Due Date:
Tuesday, Oct. 9th, 2012.
Written Report is due at 3:00 pm (beginning of class).
-
Study Chapter 5 in detail.
-
Solve each of the book exercises at the end of the Chapter 5:
5.1, 5.2, 5.3, 5.4, 5.5, and 5.6.
Remember to show your work and explain your answers.
-
Use stratified sampling to select two different subsets of 1000 data
instances each from the
Spambase Dataset
available from the
Univ. of California Irvine (UCI) Data Repository.
Let's denote these subsets S1 and S2.
- Train a J4.8 decision tree t over S1 using a 75% split.

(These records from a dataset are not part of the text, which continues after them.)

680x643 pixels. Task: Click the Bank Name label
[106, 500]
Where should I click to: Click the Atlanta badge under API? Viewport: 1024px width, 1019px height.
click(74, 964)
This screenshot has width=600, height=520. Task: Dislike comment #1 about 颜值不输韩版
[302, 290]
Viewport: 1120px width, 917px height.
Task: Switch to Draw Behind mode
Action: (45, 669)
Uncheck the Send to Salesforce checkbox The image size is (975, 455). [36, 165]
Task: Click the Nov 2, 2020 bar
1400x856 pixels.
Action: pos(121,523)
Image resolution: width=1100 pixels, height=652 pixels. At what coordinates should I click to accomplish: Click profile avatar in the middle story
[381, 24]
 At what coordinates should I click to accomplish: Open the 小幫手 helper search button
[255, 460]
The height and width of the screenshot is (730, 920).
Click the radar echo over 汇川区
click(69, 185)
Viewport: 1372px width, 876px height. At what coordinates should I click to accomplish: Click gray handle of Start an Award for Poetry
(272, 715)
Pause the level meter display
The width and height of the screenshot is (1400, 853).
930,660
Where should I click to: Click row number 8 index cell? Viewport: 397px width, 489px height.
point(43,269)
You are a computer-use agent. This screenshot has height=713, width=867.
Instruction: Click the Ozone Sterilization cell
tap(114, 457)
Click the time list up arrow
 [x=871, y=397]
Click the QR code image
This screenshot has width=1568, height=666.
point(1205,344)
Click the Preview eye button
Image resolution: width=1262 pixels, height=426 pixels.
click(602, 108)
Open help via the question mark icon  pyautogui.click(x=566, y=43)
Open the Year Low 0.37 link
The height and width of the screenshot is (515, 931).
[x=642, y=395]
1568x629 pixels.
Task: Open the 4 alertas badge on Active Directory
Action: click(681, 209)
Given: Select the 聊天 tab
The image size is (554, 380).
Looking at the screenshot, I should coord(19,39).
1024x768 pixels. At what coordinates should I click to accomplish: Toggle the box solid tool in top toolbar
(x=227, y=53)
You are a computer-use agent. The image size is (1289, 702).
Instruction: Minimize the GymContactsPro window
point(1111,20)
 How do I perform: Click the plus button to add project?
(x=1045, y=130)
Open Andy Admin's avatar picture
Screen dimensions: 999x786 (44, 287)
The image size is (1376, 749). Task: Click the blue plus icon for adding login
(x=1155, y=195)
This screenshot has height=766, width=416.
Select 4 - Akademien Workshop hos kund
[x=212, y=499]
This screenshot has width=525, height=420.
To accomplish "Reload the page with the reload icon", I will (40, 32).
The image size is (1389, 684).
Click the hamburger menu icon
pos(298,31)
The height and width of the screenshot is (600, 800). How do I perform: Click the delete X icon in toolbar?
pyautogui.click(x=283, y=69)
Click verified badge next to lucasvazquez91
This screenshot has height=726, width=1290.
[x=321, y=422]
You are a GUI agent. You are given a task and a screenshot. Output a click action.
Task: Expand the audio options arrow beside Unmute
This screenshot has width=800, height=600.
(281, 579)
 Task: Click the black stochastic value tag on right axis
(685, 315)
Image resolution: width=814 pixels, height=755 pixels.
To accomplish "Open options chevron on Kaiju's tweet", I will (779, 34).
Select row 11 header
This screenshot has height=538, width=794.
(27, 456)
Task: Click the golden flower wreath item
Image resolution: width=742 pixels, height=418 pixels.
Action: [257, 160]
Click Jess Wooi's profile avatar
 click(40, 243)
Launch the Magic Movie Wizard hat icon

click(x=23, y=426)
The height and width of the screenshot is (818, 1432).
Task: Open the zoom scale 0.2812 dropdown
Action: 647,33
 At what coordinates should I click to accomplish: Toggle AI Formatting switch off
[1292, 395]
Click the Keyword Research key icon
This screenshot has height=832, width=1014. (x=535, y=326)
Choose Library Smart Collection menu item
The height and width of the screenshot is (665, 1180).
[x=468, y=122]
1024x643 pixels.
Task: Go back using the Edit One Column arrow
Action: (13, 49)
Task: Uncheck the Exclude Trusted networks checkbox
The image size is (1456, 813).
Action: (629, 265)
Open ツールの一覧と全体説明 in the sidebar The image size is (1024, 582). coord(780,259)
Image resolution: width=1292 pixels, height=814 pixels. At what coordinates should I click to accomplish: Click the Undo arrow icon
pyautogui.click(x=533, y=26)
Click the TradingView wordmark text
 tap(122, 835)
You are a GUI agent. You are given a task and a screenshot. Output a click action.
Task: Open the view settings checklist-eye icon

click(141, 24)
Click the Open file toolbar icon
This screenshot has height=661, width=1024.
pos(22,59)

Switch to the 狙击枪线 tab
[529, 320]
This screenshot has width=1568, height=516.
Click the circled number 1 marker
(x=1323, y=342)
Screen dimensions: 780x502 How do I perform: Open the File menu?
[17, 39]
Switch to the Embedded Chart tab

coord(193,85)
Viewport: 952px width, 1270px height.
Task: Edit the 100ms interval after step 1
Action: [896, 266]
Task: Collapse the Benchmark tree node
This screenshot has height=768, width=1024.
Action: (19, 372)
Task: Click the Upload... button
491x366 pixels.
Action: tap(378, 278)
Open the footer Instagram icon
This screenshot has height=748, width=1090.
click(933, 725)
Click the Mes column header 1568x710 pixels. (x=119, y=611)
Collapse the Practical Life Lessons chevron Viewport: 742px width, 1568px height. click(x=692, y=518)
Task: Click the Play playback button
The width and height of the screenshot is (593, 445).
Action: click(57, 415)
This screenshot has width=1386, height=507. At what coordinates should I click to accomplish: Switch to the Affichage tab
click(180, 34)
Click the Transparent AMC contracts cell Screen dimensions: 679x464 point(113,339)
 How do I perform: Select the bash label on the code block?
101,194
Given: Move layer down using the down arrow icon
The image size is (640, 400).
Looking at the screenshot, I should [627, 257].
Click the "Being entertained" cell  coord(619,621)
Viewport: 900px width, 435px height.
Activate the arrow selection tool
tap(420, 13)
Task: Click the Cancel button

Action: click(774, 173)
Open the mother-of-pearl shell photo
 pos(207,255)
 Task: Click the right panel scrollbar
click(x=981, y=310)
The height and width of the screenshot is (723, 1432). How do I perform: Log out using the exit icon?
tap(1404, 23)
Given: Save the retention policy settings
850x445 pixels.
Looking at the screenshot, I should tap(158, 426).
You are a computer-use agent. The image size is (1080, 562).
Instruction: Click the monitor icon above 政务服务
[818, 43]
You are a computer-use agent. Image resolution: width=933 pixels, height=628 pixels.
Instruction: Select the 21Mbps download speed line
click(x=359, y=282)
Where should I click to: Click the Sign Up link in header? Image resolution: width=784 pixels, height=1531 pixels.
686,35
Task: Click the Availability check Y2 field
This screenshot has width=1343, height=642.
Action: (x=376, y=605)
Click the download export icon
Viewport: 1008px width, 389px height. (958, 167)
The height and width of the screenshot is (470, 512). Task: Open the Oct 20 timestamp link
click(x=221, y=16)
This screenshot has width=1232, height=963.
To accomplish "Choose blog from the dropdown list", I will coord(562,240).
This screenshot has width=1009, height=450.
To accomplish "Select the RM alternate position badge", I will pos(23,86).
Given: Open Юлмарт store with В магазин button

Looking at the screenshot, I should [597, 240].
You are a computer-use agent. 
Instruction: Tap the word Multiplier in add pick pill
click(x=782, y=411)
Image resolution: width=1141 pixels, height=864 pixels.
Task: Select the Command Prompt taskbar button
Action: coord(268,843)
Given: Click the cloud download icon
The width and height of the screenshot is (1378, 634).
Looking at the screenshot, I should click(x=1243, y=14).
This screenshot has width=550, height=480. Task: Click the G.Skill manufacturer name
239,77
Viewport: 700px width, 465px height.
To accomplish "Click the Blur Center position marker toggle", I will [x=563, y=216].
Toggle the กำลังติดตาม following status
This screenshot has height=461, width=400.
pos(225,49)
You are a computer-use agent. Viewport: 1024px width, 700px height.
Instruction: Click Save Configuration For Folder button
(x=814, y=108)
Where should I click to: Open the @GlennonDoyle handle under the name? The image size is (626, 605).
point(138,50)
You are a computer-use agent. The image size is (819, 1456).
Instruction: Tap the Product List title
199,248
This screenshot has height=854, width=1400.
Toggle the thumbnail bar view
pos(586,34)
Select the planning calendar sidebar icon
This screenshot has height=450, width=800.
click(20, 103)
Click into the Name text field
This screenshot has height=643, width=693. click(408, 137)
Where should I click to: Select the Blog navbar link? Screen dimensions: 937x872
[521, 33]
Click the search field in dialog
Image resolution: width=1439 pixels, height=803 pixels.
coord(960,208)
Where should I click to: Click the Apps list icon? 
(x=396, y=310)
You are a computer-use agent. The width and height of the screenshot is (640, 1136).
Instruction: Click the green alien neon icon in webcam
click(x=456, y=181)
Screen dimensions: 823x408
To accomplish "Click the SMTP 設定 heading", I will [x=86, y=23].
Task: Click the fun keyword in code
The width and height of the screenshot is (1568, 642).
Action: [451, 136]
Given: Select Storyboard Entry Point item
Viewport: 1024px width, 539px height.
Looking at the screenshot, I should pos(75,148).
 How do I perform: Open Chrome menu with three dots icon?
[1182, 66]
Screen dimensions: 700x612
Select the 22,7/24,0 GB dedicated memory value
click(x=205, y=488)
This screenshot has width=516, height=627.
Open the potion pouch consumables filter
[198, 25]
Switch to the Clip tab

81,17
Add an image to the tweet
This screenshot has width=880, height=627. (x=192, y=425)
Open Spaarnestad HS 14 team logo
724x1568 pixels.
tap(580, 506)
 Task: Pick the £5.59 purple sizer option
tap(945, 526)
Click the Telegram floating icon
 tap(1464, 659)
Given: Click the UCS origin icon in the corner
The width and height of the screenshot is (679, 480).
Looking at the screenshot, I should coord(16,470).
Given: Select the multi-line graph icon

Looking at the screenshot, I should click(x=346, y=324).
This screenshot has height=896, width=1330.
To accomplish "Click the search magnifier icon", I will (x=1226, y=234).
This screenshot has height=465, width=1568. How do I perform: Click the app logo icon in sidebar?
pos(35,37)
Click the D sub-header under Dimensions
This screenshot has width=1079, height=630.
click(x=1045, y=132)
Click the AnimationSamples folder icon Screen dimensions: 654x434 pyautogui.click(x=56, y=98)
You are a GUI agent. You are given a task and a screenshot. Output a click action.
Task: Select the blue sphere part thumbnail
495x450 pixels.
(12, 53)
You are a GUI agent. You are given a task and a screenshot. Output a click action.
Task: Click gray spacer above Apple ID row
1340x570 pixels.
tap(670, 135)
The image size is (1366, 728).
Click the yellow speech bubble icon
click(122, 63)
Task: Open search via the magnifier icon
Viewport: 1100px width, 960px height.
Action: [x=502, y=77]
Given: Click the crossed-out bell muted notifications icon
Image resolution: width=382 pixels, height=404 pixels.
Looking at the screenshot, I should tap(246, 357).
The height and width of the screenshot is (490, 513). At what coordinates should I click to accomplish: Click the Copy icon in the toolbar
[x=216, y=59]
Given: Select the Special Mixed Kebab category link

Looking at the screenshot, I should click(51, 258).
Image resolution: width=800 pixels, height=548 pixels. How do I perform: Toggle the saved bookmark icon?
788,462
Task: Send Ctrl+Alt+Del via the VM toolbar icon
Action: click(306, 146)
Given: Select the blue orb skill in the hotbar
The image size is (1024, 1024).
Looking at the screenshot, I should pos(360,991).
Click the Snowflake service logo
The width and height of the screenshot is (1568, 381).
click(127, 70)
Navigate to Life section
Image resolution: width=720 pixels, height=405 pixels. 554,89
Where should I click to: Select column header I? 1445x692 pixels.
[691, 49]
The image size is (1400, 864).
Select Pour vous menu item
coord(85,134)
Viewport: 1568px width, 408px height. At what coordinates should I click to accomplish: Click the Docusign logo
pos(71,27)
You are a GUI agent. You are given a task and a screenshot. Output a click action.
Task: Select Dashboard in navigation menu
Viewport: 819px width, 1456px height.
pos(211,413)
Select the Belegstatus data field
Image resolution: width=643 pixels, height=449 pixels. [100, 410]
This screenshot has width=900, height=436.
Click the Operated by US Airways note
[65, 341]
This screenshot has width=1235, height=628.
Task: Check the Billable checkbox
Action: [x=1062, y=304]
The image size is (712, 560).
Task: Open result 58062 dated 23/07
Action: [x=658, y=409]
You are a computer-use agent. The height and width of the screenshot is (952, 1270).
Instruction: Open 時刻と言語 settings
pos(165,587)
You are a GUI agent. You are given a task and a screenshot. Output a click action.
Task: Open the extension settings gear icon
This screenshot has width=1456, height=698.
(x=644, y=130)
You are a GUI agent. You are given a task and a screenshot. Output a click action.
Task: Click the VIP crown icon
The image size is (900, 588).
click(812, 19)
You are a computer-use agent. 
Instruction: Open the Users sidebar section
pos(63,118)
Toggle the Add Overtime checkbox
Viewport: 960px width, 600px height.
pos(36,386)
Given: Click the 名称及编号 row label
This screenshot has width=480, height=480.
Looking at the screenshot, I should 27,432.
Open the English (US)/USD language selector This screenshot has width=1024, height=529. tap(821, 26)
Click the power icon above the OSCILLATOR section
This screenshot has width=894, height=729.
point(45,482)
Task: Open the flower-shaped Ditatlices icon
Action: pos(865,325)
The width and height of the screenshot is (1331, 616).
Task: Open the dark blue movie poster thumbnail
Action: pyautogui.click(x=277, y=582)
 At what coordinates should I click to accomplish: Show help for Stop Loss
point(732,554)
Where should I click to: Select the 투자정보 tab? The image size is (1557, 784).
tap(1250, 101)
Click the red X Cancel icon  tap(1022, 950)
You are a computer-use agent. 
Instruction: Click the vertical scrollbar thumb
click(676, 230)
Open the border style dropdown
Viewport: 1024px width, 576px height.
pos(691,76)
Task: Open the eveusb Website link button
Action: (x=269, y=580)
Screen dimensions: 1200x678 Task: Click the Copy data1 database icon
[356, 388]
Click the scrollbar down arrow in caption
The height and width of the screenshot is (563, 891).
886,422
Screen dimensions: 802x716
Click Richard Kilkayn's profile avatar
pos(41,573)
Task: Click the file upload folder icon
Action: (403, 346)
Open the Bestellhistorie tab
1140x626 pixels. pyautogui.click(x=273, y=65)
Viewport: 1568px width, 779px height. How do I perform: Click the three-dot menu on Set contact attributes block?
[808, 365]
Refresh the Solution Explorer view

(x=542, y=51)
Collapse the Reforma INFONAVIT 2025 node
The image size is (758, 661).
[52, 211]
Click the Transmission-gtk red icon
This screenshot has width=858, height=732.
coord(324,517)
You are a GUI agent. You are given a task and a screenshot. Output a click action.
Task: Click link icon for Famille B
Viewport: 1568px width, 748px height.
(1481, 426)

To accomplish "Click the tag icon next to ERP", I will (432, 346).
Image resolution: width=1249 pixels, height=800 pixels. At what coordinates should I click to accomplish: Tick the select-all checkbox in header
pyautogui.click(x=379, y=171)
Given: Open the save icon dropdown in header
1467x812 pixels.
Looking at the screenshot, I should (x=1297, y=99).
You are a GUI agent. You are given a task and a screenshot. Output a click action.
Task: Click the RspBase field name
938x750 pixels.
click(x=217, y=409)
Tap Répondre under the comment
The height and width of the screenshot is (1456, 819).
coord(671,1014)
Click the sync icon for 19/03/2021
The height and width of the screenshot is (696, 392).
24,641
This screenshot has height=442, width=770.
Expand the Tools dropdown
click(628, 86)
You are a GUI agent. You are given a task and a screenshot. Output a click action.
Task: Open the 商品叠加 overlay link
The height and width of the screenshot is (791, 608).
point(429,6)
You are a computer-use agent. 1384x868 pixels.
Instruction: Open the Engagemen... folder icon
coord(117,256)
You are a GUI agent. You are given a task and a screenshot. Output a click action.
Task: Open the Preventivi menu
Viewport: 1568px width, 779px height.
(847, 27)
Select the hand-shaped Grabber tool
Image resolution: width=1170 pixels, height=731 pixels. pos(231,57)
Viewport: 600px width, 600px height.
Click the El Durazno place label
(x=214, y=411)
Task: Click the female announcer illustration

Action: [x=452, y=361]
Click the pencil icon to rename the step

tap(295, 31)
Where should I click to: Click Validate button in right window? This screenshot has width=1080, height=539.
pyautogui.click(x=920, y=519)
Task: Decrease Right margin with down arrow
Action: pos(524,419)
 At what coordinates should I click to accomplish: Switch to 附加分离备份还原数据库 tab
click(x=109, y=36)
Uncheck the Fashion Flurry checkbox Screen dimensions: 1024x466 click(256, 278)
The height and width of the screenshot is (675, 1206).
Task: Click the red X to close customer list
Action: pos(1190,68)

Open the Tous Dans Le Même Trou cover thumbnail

That is, use 75% of the data to build the tree and the remaining
25% to calculate the errorS1'(t).
Use this errorS1'(t) to estimate with 95% probability the
errorD(t), that is the error of t over the entire
distribution D of emails (not just the 4601
data instances available at the dataset website).
- Train a neural network nn with 1 hidden layer and other
default parameters over the dataset S2 using a 75% split.
That is, use 75% of the data in S2 to train the neural net and the remaining
25% to calculate the errorS2'(nn).
Compare the decision tree t from above and the neural network nn
by estimating the difference d between the true errors of these
two hypotheses
with 95% probability
using errorS1'(t) and errorS2'(nn).
What can you conclude from this comparison?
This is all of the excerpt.